Jadi, dia sedang menyindirku? batinku sembari mengalihkan tatapan ke arah lain di mana Wang Lei bukan menjadi titik fokus mataku.
Kuakui suasana hatiku sedang tidak bagus, tapi tidak seburuk itu, kok. Aku bisa mengatasi dan memperbaiki mood secepatnya.
"Masih nggak mau makan?" tegur laki-laki itu kembali seakan ingin membuatku semakin terpojok.
"Okay." Aku mengangguk setuju dan mulai menyenduk es krim di atas meja. Enak, batinku. Tapi, mungkin aku tidak akan sanggup menghabiskannya sendirian. Saat aku melirik ke arah Wang Lei, laki-laki itu terlihat sedang mengawasi segala tingkah polahku persis seperti yang ia lakukan beberapa hari yang lalu. Ah, masa bodoh.
"Apa kamu sudah lebih baik?" Pertanyaan itu meluncur dari bibir Wang Lei setengah jam kemudian. Saat isi mangkuk es krim di depanku tandas tak bersisa padahal tadi aku tidak yakin bisa menghabiskannya.
"Ya," jawabku dengan mengangguk samar. Setengah ragu. Rasanya perutku mengalami penurunan suhu saat ini. Huh.
"Bisa kita pergi sekarang?"
Aku menarik napas dalam-dalam. Kenapa aku merasa orang itu sangat tidak sabaran, ya?

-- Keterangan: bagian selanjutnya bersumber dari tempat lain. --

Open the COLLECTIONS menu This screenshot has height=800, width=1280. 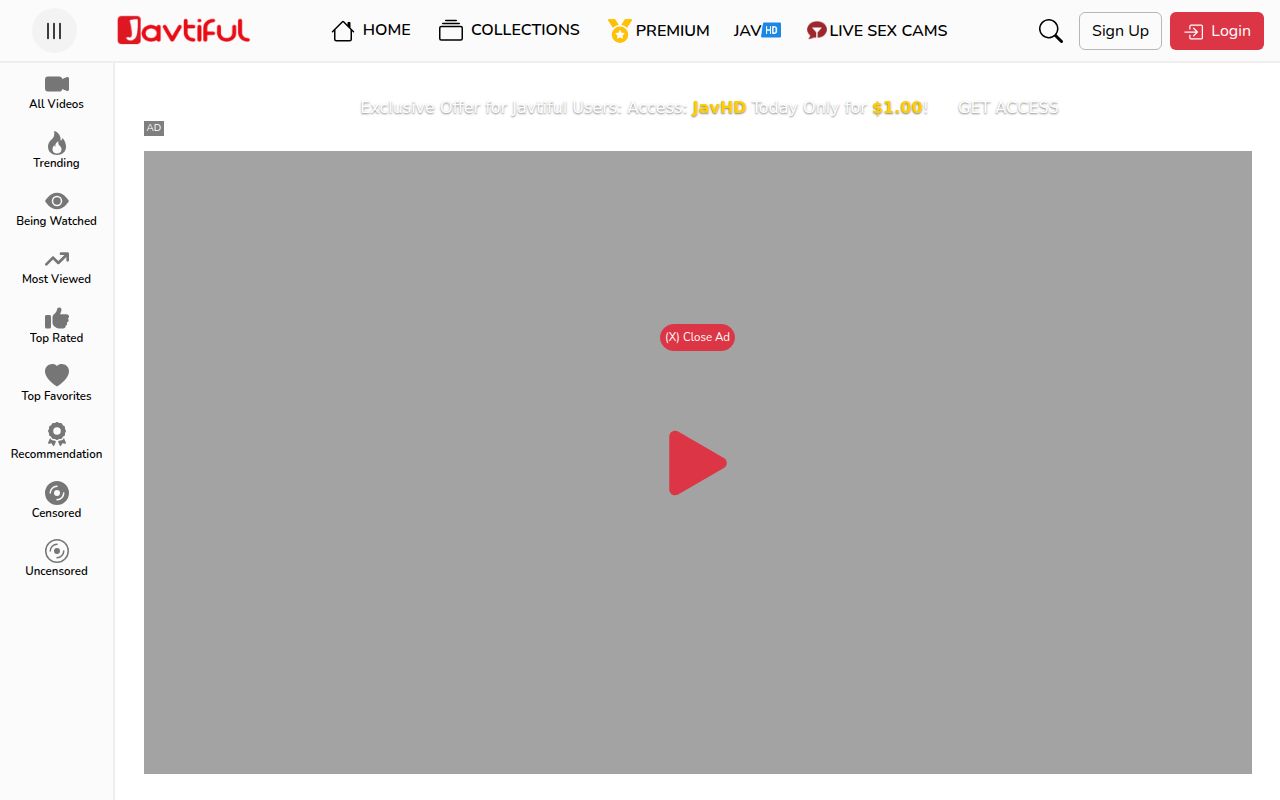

Padahal aku baru saja meletakkan senduk es krimku. Kenapa tidak membiarkan aku duduk beberapa menit lagi sampai suhu perutku kembali normal?
"Ya, Bos." Aku mengikuti gerakan laki-laki itu dengan ogah-ogahan. Akan lebih baik jika ia yang memimpin langkah dan aku tetap berjalan di belakangnya seperti biasa, kan?